Connecticut Bill Would Require Hospitals and Nursing Homes to Allow Medical Marijuana for Terminally Ill Patients
- Connecticut's House Bill 5242 would require hospitals, nursing homes, hospices, and short-term special hospices to allow terminally ill medical marijuana patients to use their medicine on-site, with certain restrictions.
- The bill applies to registered medical marijuana patients certified as terminally ill with a prognosis of one year or less, permitting use of tinctures, edibles, and topicals but prohibiting smoking and vaping.
- Facilities must allow use with reasonable restrictions, such as locked storage, document marijuana use in medical records, verify patient registration, and provide written guidelines for use within the facility.

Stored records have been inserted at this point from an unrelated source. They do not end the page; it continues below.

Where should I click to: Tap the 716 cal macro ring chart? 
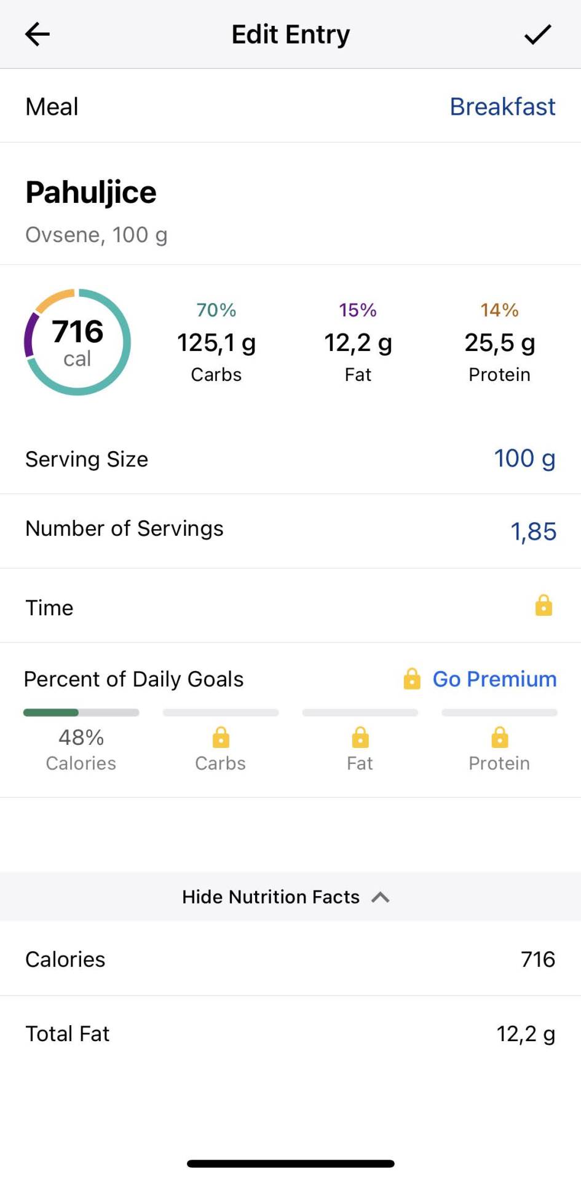77,342
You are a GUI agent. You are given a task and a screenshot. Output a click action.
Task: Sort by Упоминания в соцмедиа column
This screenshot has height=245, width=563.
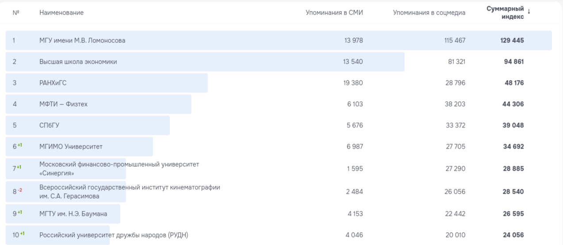tap(429, 13)
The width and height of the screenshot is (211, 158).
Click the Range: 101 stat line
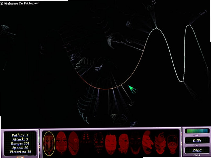[x=20, y=144]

- The law includes a federal compliance safeguard allowing suspension of enforcement if federal agencies intervene, while prohibiting denial of compliance solely due to marijuana's Schedule I status, with an effective date of October 1, 2026.
Cannabis capsules.
Legislation filed today in Connecticut would require certain health care facilities and nursing homes to allow terminally ill medical marijuana patients to use their medicine while receiving care. House Bill 5242, introduced as a raised bill by the Joint Committee on Public Health, would mandate that hospitals, nursing homes, hospice inpatient facilities and short-term hospital special hospices permit qualifying patients to use marijuana on-site, with specific restrictions.
The bill applies to registered medical marijuana patients who have been certified by their attending physician as terminally ill, defined as having a prognosis of one year or less if the disease follows its natural course.
Under the proposal, facilities would be required to allow marijuana use including tinctures, edibles, and topicals, but smoking and vaping would be prohibited. Facilities could impose reasonable restrictions on storage and use, including requiring marijuana to be kept in a locked container to protect other patients, guests and staff.
Health care providers would also need to document marijuana use in a patient’s medical record and require proof of valid registration in the state’s medical marijuana program. In addition, facilities would be required to develop and distribute written guidelines governing how marijuana may be used within the facility.
The bill also includes a federal safeguard. If a federal agency, the U.S. Department of Justice, or the Centers for Medicare and Medicaid Services were to initiate enforcement action or formally prohibit marijuana use in such facilities, compliance could be suspended until further notice. However, facilities could not refuse to comply solely because marijuana remains a Schedule I substance under federal law.
If approved by lawmakers and signed into law, the proposal would take effect October 1, 2026.